#### [PROBLEM REQUIREMENTS]
Begin with the line containing "Plataforma conecta desafios" and reproduce it and all later lines exactly, through the last line of the records. Add nothing else.

=-=-=

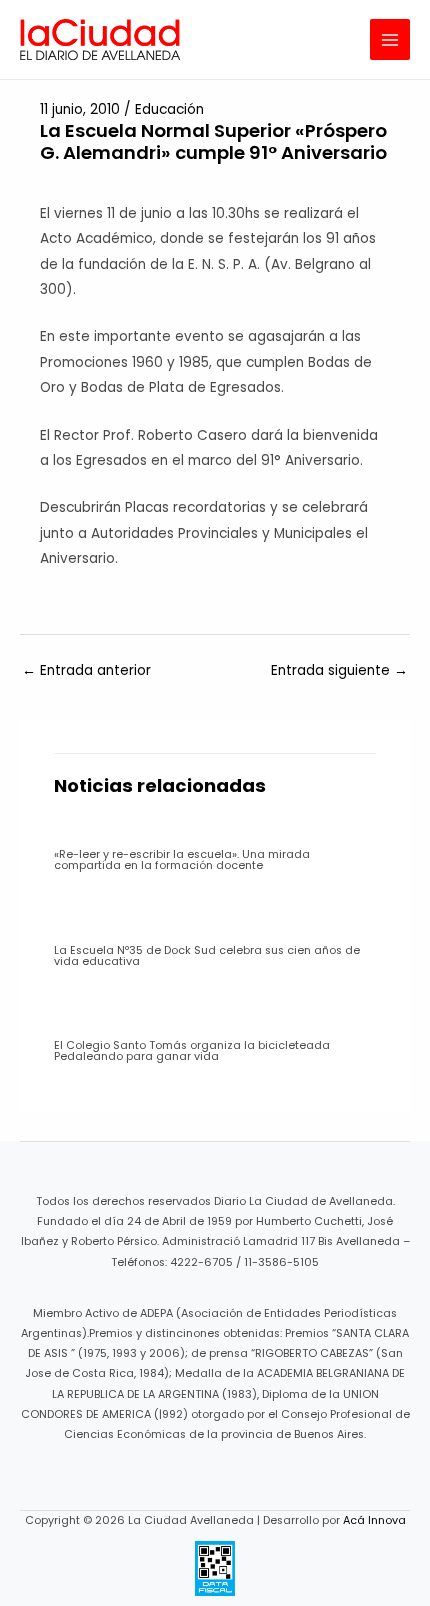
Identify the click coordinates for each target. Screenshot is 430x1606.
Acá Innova (374, 1520)
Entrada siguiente (339, 670)
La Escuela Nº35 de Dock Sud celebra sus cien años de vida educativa (207, 956)
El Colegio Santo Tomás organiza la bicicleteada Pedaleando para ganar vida (192, 1051)
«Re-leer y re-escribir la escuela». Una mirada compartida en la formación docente (182, 860)
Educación (169, 109)
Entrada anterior (86, 670)
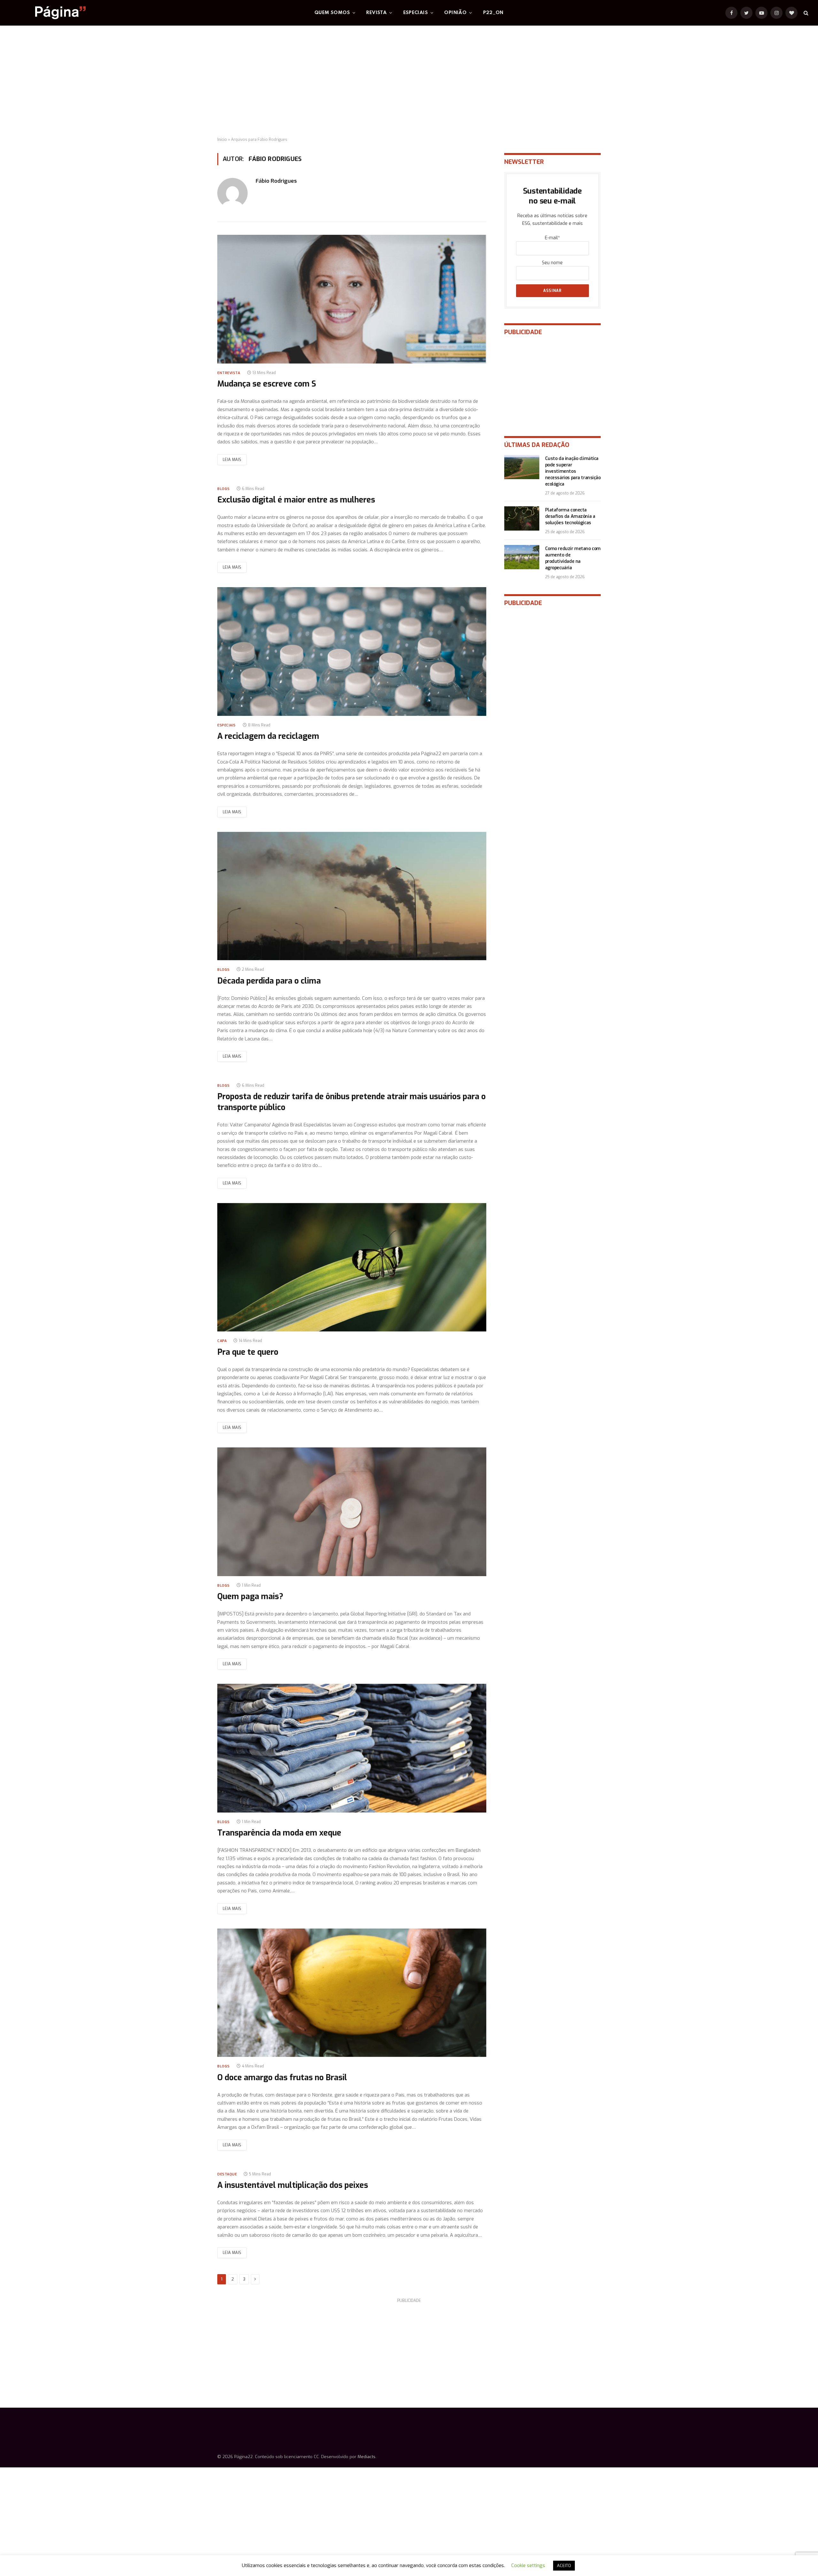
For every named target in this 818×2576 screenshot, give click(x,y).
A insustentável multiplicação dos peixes (292, 2185)
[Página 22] (48, 12)
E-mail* (552, 238)
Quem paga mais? (250, 1596)
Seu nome (552, 263)
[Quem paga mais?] (351, 1511)
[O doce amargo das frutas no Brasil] (351, 1992)
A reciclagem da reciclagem (268, 736)
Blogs (223, 489)
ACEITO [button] (564, 2565)
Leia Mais (232, 459)
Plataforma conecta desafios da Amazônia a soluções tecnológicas (570, 516)
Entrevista (228, 373)
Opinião (455, 13)
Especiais (415, 13)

=-=-=

#### [REPLY]
Plataforma conecta desafios da Amazônia a soluções tecnológicas (570, 516)
Entrevista (228, 373)
Opinião (455, 13)
Especiais (415, 13)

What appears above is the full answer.